● TASK BRIEF
Print only the lines running from the line with "The height and" to the final line below, both included, exactly as written and without the pictures.

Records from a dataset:
|---|

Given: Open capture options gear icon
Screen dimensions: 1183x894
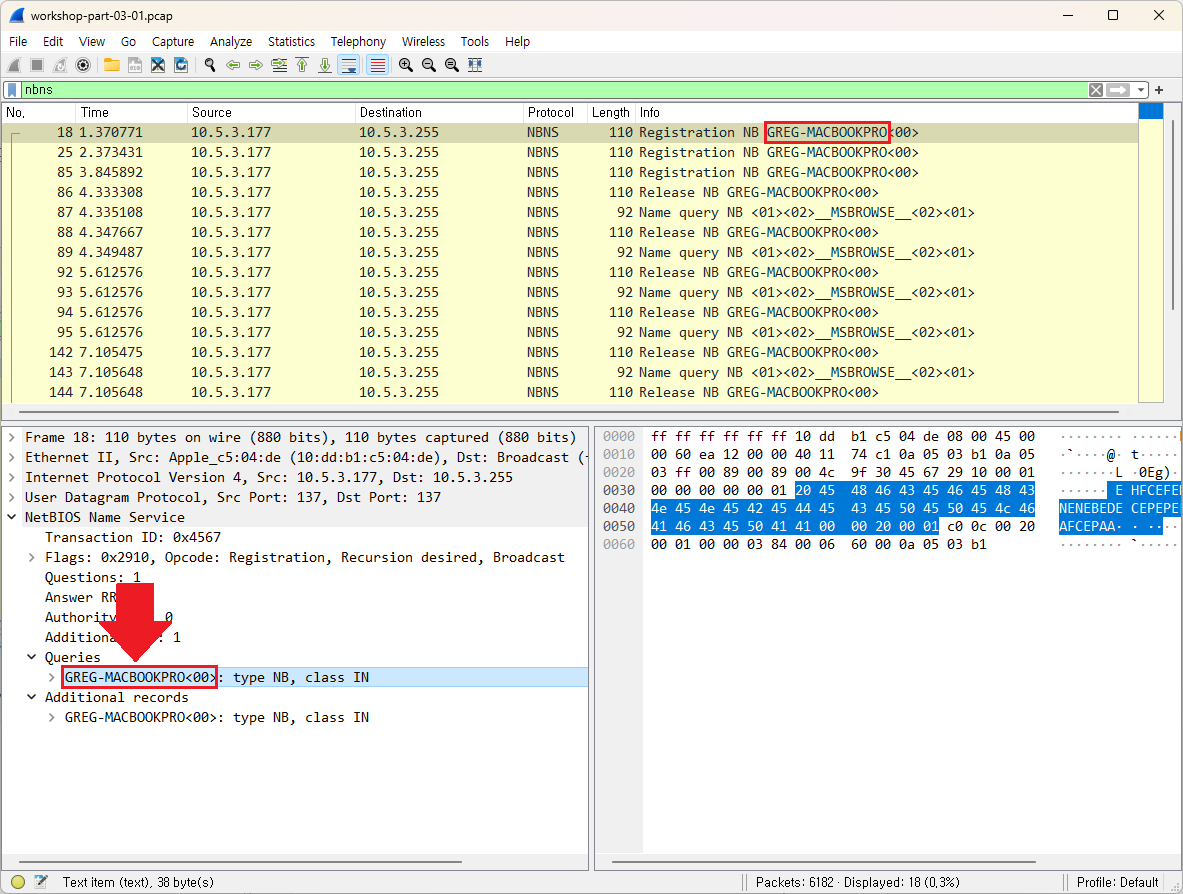Looking at the screenshot, I should click(83, 65).
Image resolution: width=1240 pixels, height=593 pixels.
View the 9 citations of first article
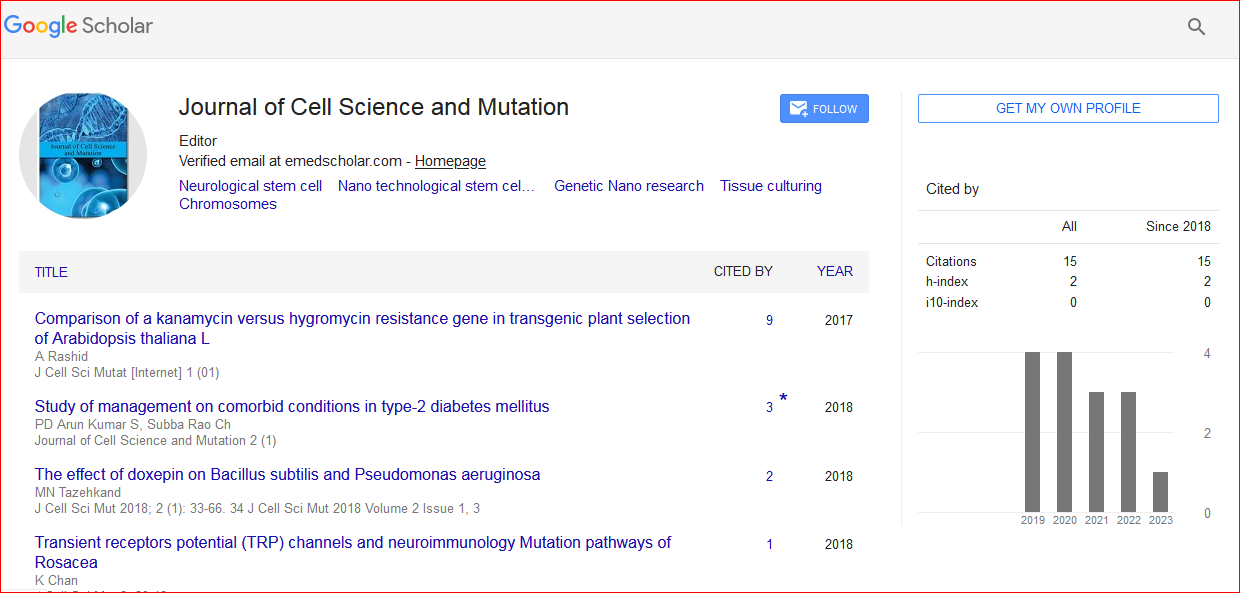coord(769,321)
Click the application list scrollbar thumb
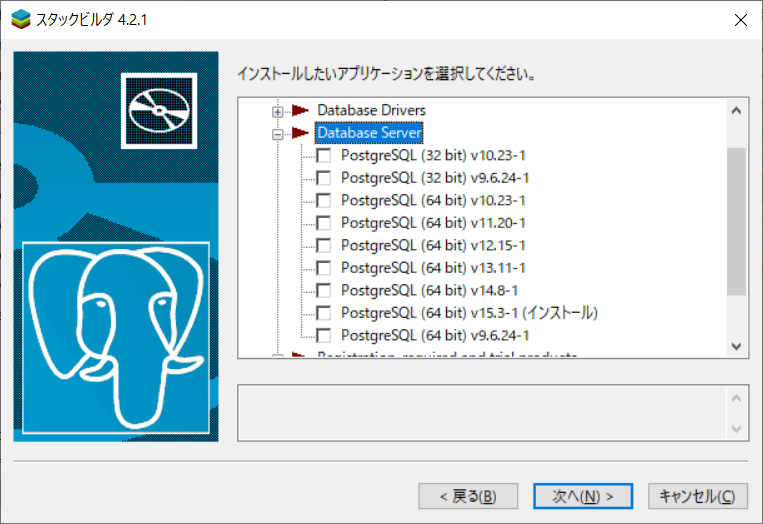 [736, 220]
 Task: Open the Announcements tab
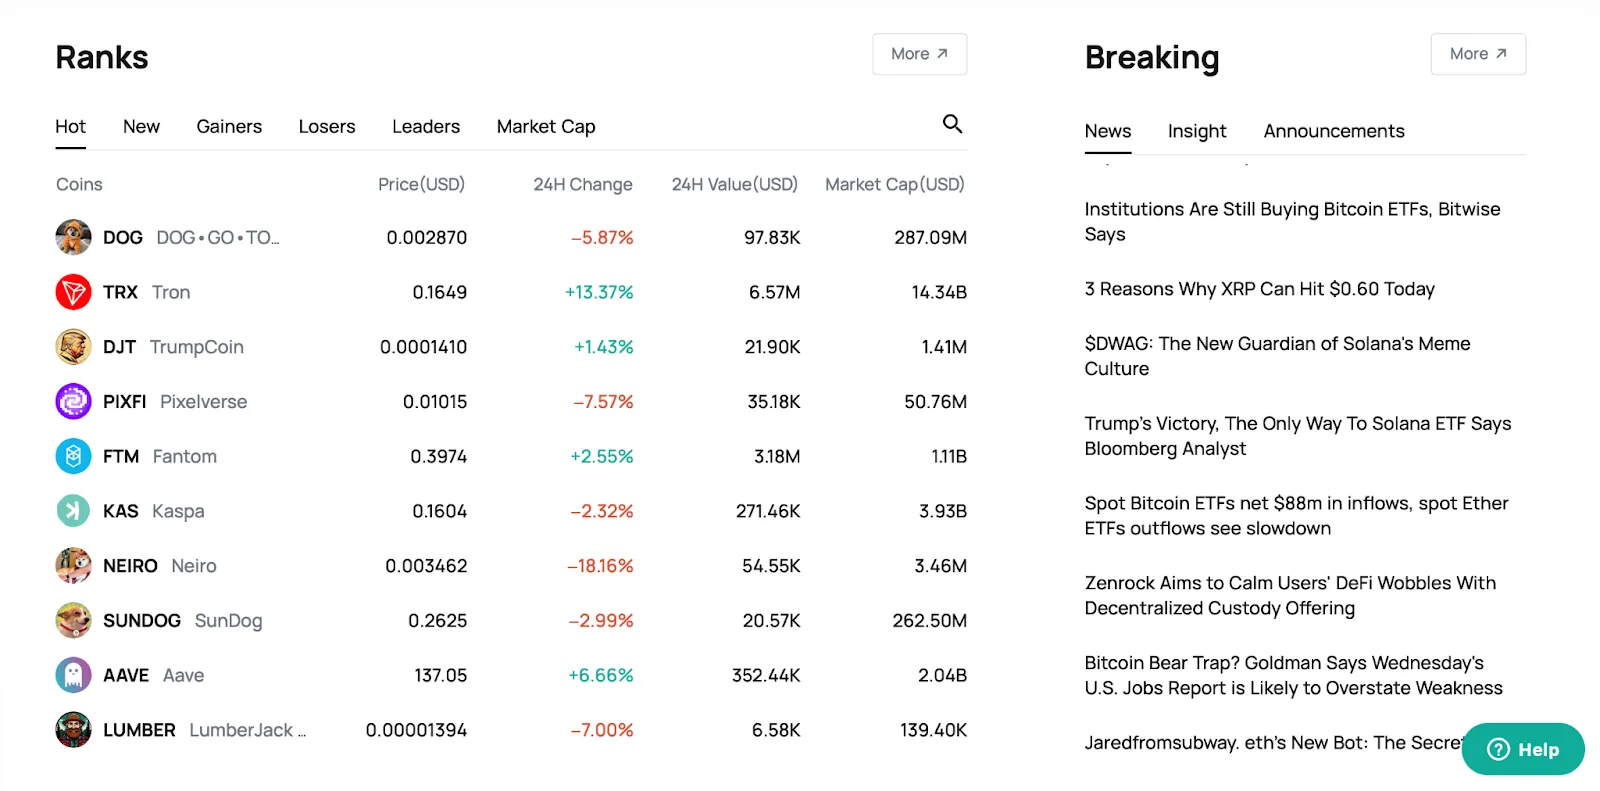point(1334,131)

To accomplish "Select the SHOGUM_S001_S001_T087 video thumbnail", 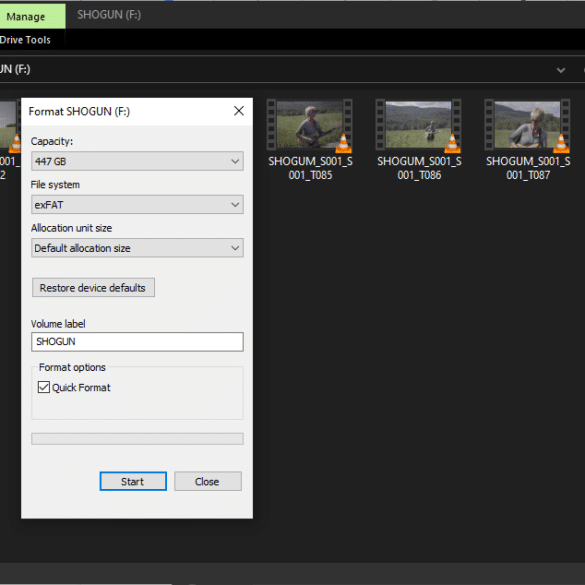I will 528,125.
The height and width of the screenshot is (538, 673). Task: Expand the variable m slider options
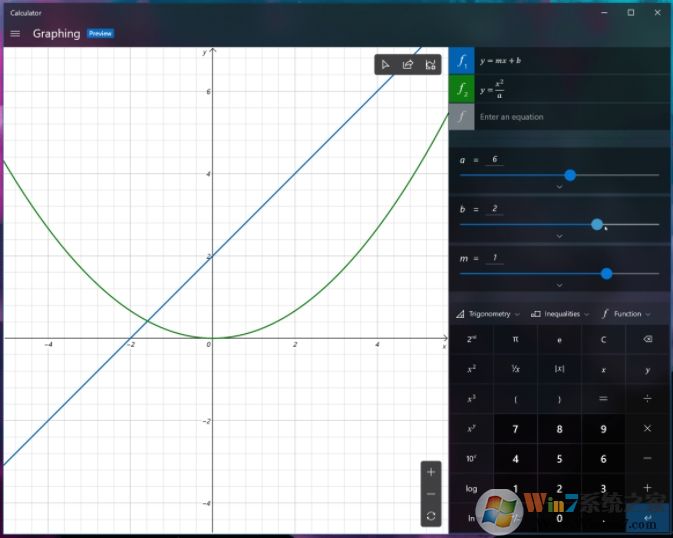coord(559,285)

|---|

● YOUR SOLUTION
The height and width of the screenshot is (538, 673). Task: Expand the variable m slider options
coord(559,285)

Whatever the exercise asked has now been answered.